If you thought that Prefab Sprout’s 1980s albums were a little sentimental, you might want to avoid 1997’s Andromeda Heights altogether. Andromeda Heights is a concept album about stars, but there are plenty of love-struck lyrics as well. Drummer Neil Conti had left the band by this point, and there’s not much of a band feel to most of the tracks. Often the orchestral instruments that augment the band are more pronounced, although the orchestrations aren’t as interestingly as on McAloon’s 2003 solo album, and they’re more about adding warmth and lushness. The sentimentality that was often present on Prefab Sprout’s earlier albums is much more pronounced on Andromeda Heights.
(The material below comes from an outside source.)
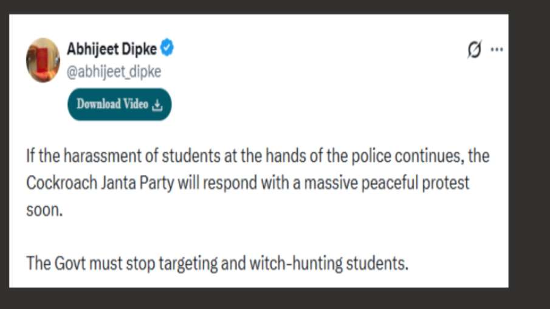Click the words "Download Video" label text
Screen dimensions: 550x309
112,104
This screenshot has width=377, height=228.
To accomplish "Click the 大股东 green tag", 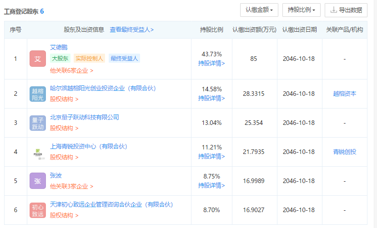I will coord(60,58).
Half the songs here are enjoyable, provided that you can stomach the treacly arrangements and some of McAloon’s most heart-on-sleeve lyrics like “What you see in me I will never know. That’s the mystery of love” and “Say, what you doing’ sleeping? Hey half the day is gone / Get a move on / Life’s a miracle, let me tell you why.” The opening two tracks, ‘Electric Guitars’ and ‘Prisoner of the Past’ feature more conventional full band arrangements and are among the album’s strong pieces, while the elegant closing title track is probably my favourite song here.
As you’d expect from McAloon, there’s some good songwriting on Andromeda Heights, but it’s inconsistent and it’s difficult to get past the mushy sound.
Despite the album being one of Prefab’s weaker efforts, the b-side ‘The End of the Affair’ is probably my all time favourite Prefab song.